What I meant by ‘true by convention’ in the ecological modeling context is, for example, assuming that the reproductive rate of an organism falls off with increasing population density according to a certain curve. That is an example of a standard, off-the-shelf model ingredient that is considered acceptable to use simply because it’s commonly used. It might be empirically wrong, though, in any given case, and this might make a model’s conclusions wrong. Modelers seldom give much attention to what’s called structural uncertainty — the potential for error caused by wrong structural assumptions.
“All men are mortal. Socrates is a man. Therefore Socrates is mortal. Well, yes, that’s true, but it’s true not just because of logic, but because of empirical observation for the first two statements are propositional truths! If they weren’t true, the third “truth” (which was tested and verified via hemlock) would be meaningless.”
In this case, then, analytical logic has produced a “new” propositional truth, given that the two antecedents were shown to be true empirically. Logical analyses are a way of producing (or revealing) empirical truths based on other empirical truths. Math is the same. I suppose we could argue that these deductions are not new propositions but are implicit in the two empirically confirmed propositions. But I think it is more complicated than that.
Both math and logic depend on assumptions, as you said. But the assumptions underlying logic are themselves empirical choices, chosen because they produce empirically verifiable truths when the premises are true. In this sense logic is empirical.
Several people have eloquently argued this point that logic is empirical. Hilary Putnam famously presented this argument in the 1980s, even raising the point that perhaps we are not actually using the “correct” logic.
https://link.springer.com/chapter/10.1007/978-94-010-3381-7_5
Math is similar.
When Einstein sat in his chair and did his thought experiments, did he “discover” empirical truths about the universe? Many people think that he did. His choice of non-Euclidean geometry was an empirical matter, and if it had not existed, he would have had to invent it.
The dependence of math on assumptions is actually not so different from the dependence of empirical “facts” on the assumptions of science. There is a large body of work on the dependence of so-called “facts” on theory. I always argued against it, but I do think there is some truth to it.
Edit: I see that Coel (Comment 2) made some similar points while I was writing this.
Exactly. I would add that we don’t have to conclude that all familiar mathematical propositions are true. But for the ones that figure into successful scientific theories, it’s hard to see how the laws can be true if the math is not.
In mathematics, theorems follow, by logically sound steps, from axioms. No set of axioms is objectively true, but they can be extremely useful, e.g., the axioms of Euclidian geometry and Zermelo-Fraenkel set theory. So nothing in mathematics is objectively true without the caveat that it follows from certain assumptions.

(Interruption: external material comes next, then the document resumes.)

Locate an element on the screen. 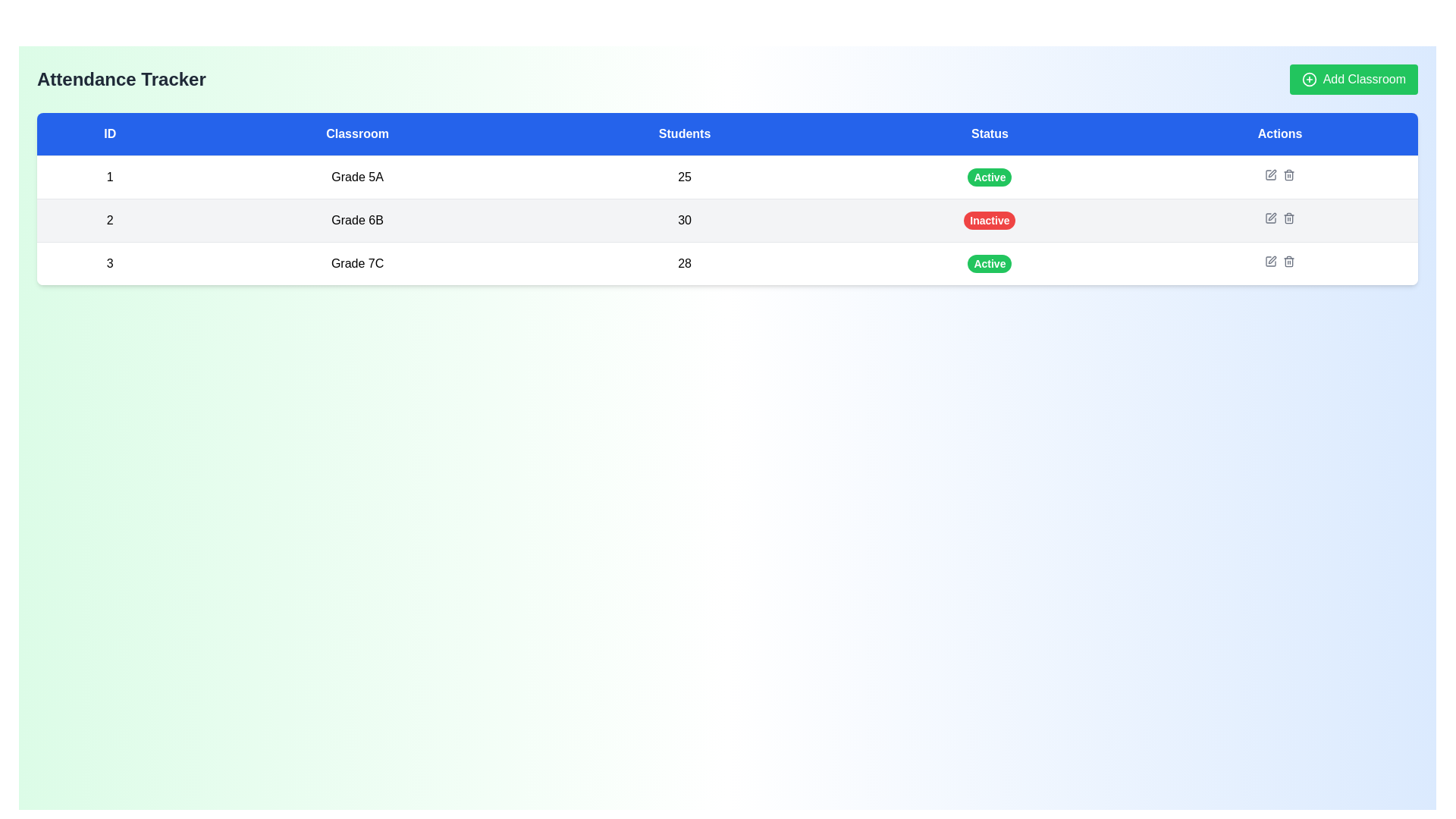 The width and height of the screenshot is (1456, 819). the pill-shaped badge labeled 'Active' in white font on a green background, located in the 'Status' column of the third row in the table, which aligns with the entry 'Grade 7C' under 'Classroom' is located at coordinates (990, 262).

I think this same thing is true in philosophical areas like moral theory, or the existence of free will. For example, Sam Harris treats moral theory as an axiomatized system. If you accept his basic premises (e.g., a world where everybody is in a constant state of torture is bad) then (assuming his logical arguments are correct) his conclusions are valid. He has not discovered objective moral truths. Likewise, if materialism is correct then there is no libertarian free will.
Science is kind of like this too. Relativity is a very top-down axiomatic theory. And as Einstein said, if there had been experimental results violating it, he would have rejected the experiment rather than the theory. And it might be better to invent some additional new forces or effects to explain contrary results and preserve the axioms, since they have been so successful.

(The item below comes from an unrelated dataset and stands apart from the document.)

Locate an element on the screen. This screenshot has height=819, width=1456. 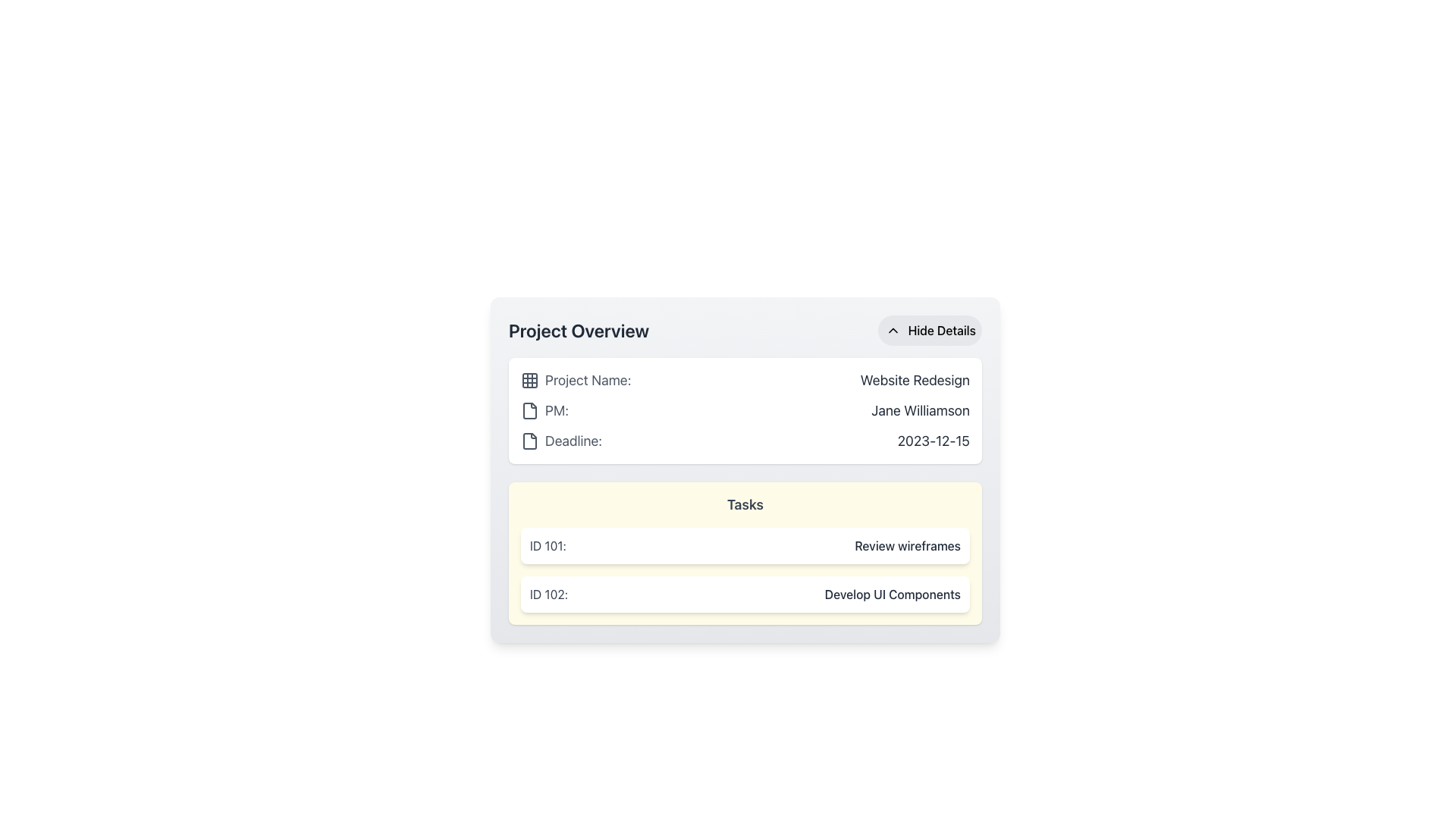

We see something like this going on in physics today. Dark matter was invented to preserve general relativity. A few physicists, however, prefer to reject general relativity. Regardless of which approach wins, the controversy reveals a lot about the nature of science.
Einstein might not have rejected relativity if it didn’t make good predictions or was verified by experiments, but sure as shooting scientists in general would have. Why haven’t they all bought string theory? No way to test it but it makes logical sense?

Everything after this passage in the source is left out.